04/10/2012 at 12:51 Bhazor says:
Yep! I mean the entirely innovative game made by a celebrity who is going against everything John Walker just said.
Y’know, because he’s clearly marketed it towards those people who liked the ZX Spectrum motion controlled sword fighting games he’s famous for making.
04/10/2012 at 12:55 thestage says:
no, he’s targeting it toward people who liked his stuff as a kid, and who identify as people who liked his stuff as a kid. without what’s his face, this game isn’t funded. luckily, what’s his face’s copious amount of experience in the world of video games acts as a guarantee on the game’s promise wait what
04/10/2012 at 13:06 kwyjibo says:
Yes, if you don’t have nostalgia power. You need a celebrity.

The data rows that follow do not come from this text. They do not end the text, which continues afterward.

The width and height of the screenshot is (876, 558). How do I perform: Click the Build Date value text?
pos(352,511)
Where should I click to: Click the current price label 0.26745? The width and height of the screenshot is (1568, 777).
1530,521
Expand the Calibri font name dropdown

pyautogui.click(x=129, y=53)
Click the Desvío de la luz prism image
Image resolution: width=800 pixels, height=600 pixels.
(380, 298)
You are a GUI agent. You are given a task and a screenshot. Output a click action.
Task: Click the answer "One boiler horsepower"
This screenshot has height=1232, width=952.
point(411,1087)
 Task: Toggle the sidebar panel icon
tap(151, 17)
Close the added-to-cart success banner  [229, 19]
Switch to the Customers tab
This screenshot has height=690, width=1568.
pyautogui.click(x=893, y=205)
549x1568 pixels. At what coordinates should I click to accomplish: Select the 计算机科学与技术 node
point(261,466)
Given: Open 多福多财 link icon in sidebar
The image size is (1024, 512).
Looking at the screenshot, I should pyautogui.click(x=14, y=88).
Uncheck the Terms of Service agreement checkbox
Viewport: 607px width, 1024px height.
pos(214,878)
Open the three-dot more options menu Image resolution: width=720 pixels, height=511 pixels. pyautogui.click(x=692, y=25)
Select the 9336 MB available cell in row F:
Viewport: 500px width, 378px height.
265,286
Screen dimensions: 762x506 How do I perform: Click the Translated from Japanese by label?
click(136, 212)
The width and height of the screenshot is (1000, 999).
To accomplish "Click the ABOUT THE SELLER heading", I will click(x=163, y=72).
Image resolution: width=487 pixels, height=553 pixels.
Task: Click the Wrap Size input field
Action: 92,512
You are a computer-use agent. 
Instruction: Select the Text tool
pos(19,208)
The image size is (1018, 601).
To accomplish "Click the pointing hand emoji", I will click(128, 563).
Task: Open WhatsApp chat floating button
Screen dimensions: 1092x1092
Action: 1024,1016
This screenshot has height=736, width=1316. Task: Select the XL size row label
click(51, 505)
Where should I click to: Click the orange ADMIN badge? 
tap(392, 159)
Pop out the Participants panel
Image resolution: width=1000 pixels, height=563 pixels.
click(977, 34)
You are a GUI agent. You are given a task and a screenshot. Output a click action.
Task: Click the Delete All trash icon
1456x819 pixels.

04/10/2012 at 13:10 Bhazor says:
Which directly contradicts Walker’s whole argument that celebrities aren’t using their powers to innovate. That they’re making the same games they made in the 1980′s.
No publisher would fund Clang. Kickstarter did.
04/10/2012 at 13:12 thestage says:
the point is the celebrity is the nostalgia
but nostalgia itself is not the end game, it too is merely in service of identity and control.
04/10/2012 at 16:16 Adventurous Putty says:
Since when is Neil Stephenson the subject of high school nostalgia? He’s a post-cyberpunk sci fi avant-garde in a line of descent from Pynchon and J.G. Ballard — not exactly the Hunger Games. I’d be interested to know what high school you went to.
(Incidentally, I read Snow Crash in middle school, though it’s questionable how much I understood of it on that first read besides the horrible sex scene and the long digression about Sumeria.)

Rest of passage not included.